Group six, as the largest one, contains a range of qualifications. First level qualifications include Web and Applications Development. That includes Ruby and Rails Developers, Drupal Developers and Embedded Devices Developers. This segment is then linked with group of skills related to bug tracking, software versioning and source code management (Jira, Subversion, Git). Such skills, of course, are very useful to developers. On top of that, the third segment rounds up this cluster of skills with qualifications related to databases and large data management. As you can see, even though this large group of skills can be split to three segments, joining of such subgroups makes perfect sense.
There is a number of other interesting observations based on the LinuxCareer’s IT skills classification, which further proves the validity of our analysis. For instance, there is an evident connection of Redhat with VMware in the cluster number 2, which is explained on the vmware blog:
“Red Hat and VMware are collaborating to support joint customers who are transforming their data center network operations and economics through network virtualization. Red Hat will distribute and support the platform software Red Hat Enterprise Linux and Red Hat OpenStack, including Open vSwitch, and work together with VMware to support joint customers who chose to run VMware network virtualization software on the Red Hat platforms.”

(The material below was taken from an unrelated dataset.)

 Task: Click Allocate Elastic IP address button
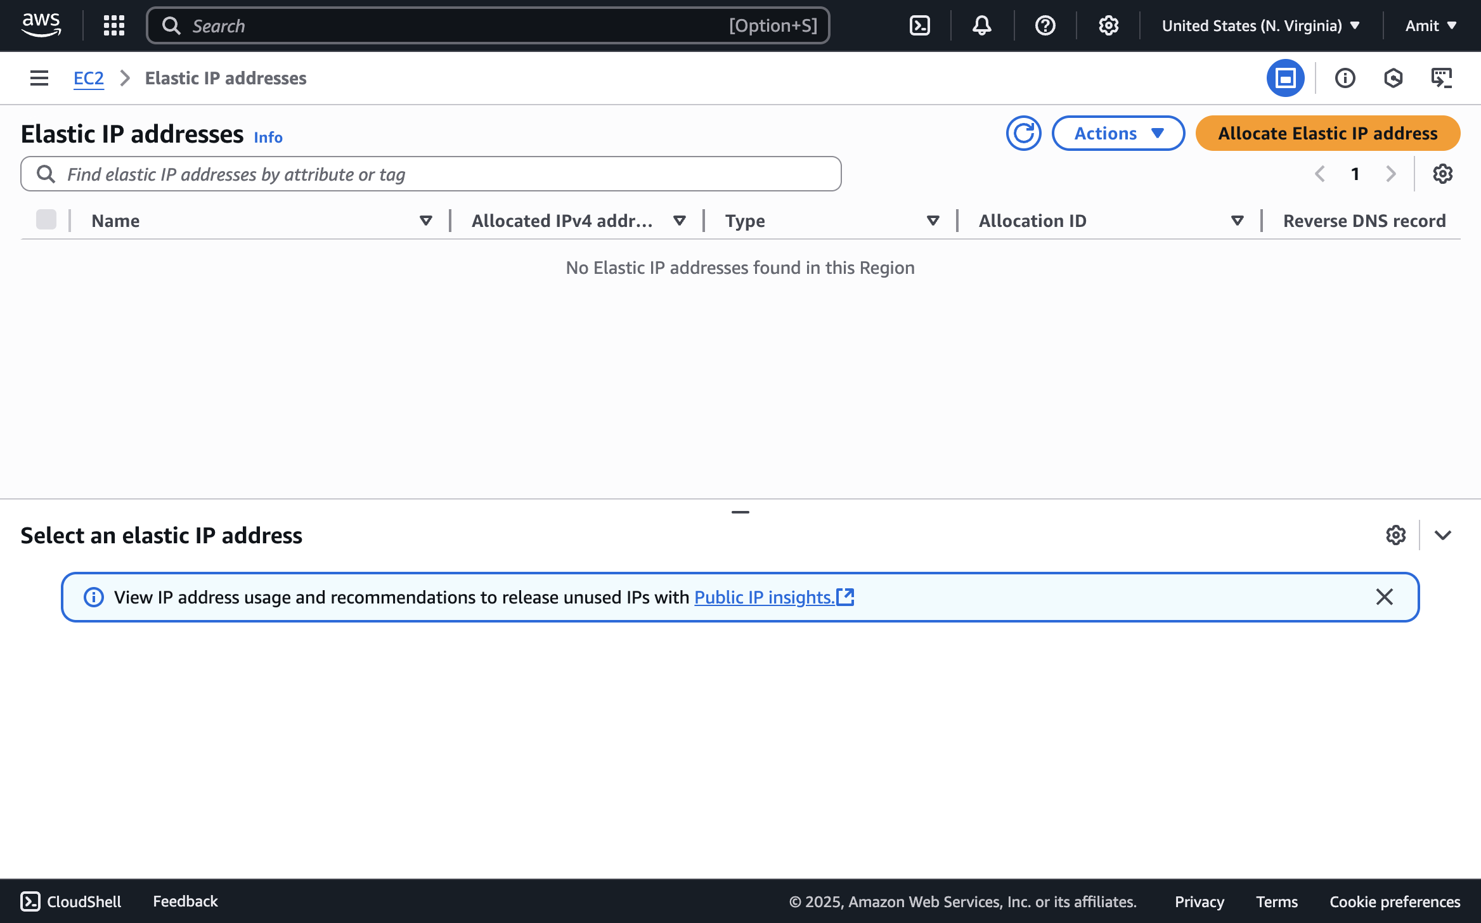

Moreover, group 3 reflects a forming SUSE and SAP alliance and SUSE’s Unix to Linux migration effort. Group 10 reveals that Cisco jobs are closer to MS Windows environment from which we can conclude that no extensive knowledge of Linux is required by employers. Group 8 suggests that Amazon Web Services (AWS) are closely tied to open source configuration management tools such as Puppet and Chef. Additionally, it seems that most AWS server deployments tend to be implemented on such operating systems as CentOS or Ubuntu Linux.
IT skill set on demand
Since the identified ten clusters of skills contain various number of elements it would be incorrect to count the joined appearance of all skills from a group in a Linux job ad. This would give groups with less skills an advantage. Therefore, in order to identify the most popular group of IT skills in terms of demand, we have decided on tracking the frequency of appearance of two or more skills, from each of 10 groups, in Linux job ads.

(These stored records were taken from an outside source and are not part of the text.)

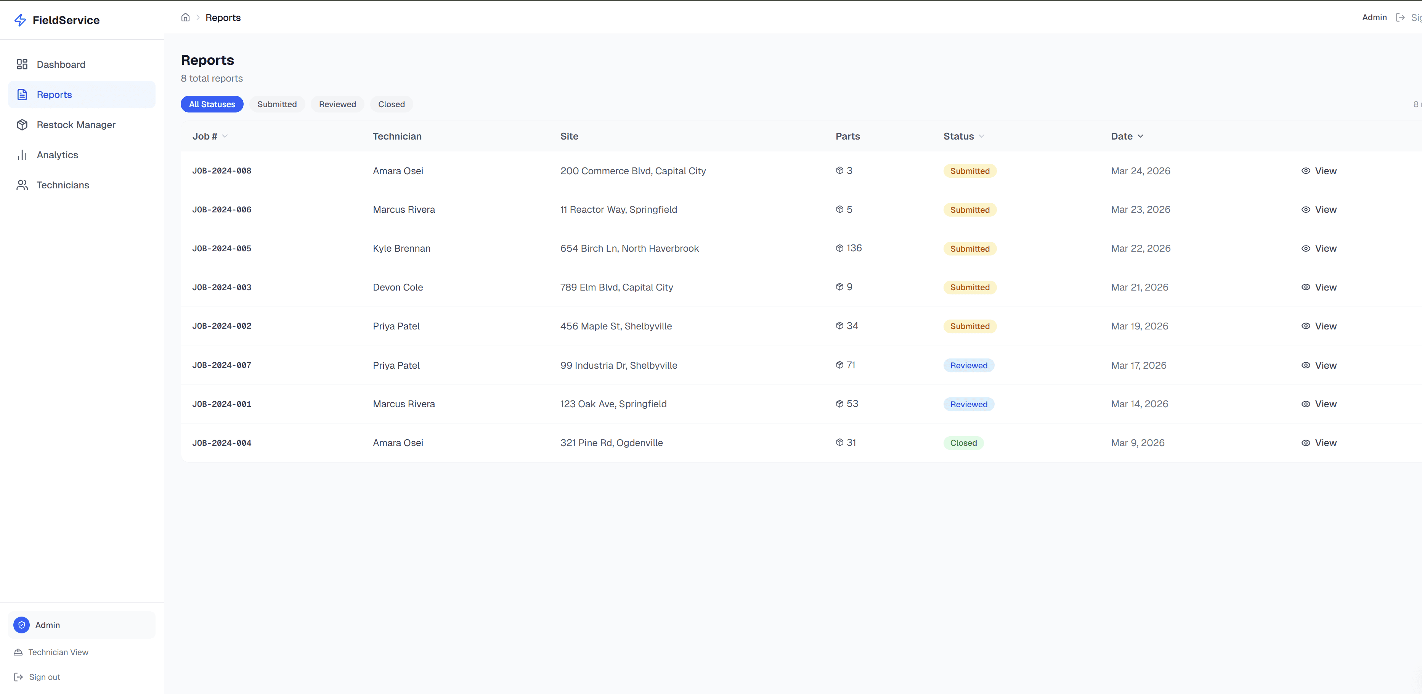The image size is (1422, 694).
Task: Click the eye icon for JOB-2024-007
Action: (x=1306, y=365)
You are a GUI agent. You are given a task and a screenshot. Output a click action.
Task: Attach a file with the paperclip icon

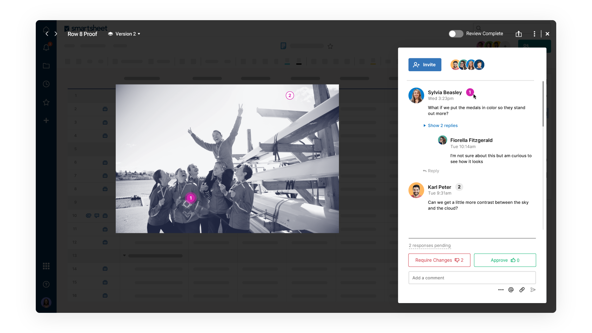(x=522, y=289)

The percentage of job ads satisfying our criterion for each of 10 identified groups of IT skills is reported in the pie chart below. The first group of skills was categorized as the winner group of IT skills based on the highest demand. This group includes such skills as MySQL, PHP, Apache, Tomcat, Java, C/C++/C#, Bash, Perl and Python. The segment of skills in this group: MySQL, PHP, Apache, Tomcat is clearly related to LAMP administrators. It can be seen that the next most relevant skill to Linux, Apache, MySQL and PHP (LAMP in short) is Tomcat, which is understandable, since Tomcat is an Apache extension, which provides pure Java HTTP web server environment. Moreover, the second subgroup clusters programming languages such as: Java, C/C++/C#, Perl, Python and Bash scripting. This suggests that the most relevant additional skills to LAMP administrator are programming languages. Mastering the full set of those nine skills will equip you with qualifications for pursuing a Senior LAMP Administrator or Programmer/Developer career.
This report was based on the LinuxCareer’s IT Skills Watch and identified 10 clusters of IT Skills by studying their pairwise appearance in IT job advertisements. Additionally, the most popular in terms of demand set of IT skills was identified to be the group of Linux administrator/programmer skills.
 IT skills classification diagram created by GNU R. Relevant package: ape.
 IT skills set on demand graph created by GNU R. Relevant package: plotrix.